Some of the comments from the users
-
"MT19937B with my optimizations takes 83% less time than ran2() from Numerical
Recipies, which we had been using. Random number generation was a significant
component of our DSMC application. Switching RNG's therefore reduced
execution time for a 17% reduction in runtime for our full application on a
typical problem. Since we usually run jobs for weeks on supercomputers, this
translates directly into real time and money savings."
(From Hawk: Direct Simulation Monte Carlo application for plasma simulation.
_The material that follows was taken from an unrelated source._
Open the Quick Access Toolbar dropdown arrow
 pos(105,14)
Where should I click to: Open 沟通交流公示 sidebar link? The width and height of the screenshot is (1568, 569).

Scalable Concurrent Programming Laboratory, Syracuse University.)
-
"I am a student interested in RNGs for crypto applications. I stumbled upon
your mt19937b PRNG on the web and I am testing it to check whether it's
suitable or not to key generation. Previously I tried other PRNGs but
unfortunately they weren't good enough, mainly because (I guess) of short
cycles. The problems arise when you try to periodically reseed the PRNG:
even if you start the key-generation process with a different seed every
time, sooner or later you'll have the PRNG falling into an already-passed
state eventually obtaining the same key as before... Are the short cycles
to blame?.
Anyway this didn't happen so far with your mt19937b generator and I would
be glad to know the reason of this improvement, namely: are you sure that
reseeding your PRNG with *different* seeds (32 bit) I'll get a totally
different output stream every time?"
Answer: the probability to get an overlapping sequences
is very very very small, negligiblly small.
-
"I've been seeing good results from your mt19937b RNG in the simulation
of a small multi-agent system for which many other generators have
been giving poor to marginal results. The RNG is being used to help
verify probabilistic calculations for this multi-agent system which
give an accurate reference for comparison. Some initially worrying
discrepancies disappeared when using mt19937b, so I'm quite grateful
for you contribution.
My work uses the CMU Common Lisp language and your algorithm has been
implemented in lisp. A small change was made to the implementation of
the tempering calculations to avoid overflowing 32bit numbers (the
algorithm is unchanged). To further enhance performance an Intel x86
specific version has also been written, which runs about 33% faster
than optimised C.
...
I'm currently helping to maintain CMUCL and since mt19937b seems to be
performing well (and is faster) I was wondering if you would recommend
and give permission to use mt19937b as the basis of a revised RNG for
CMUCL which is distributed as public domain code?"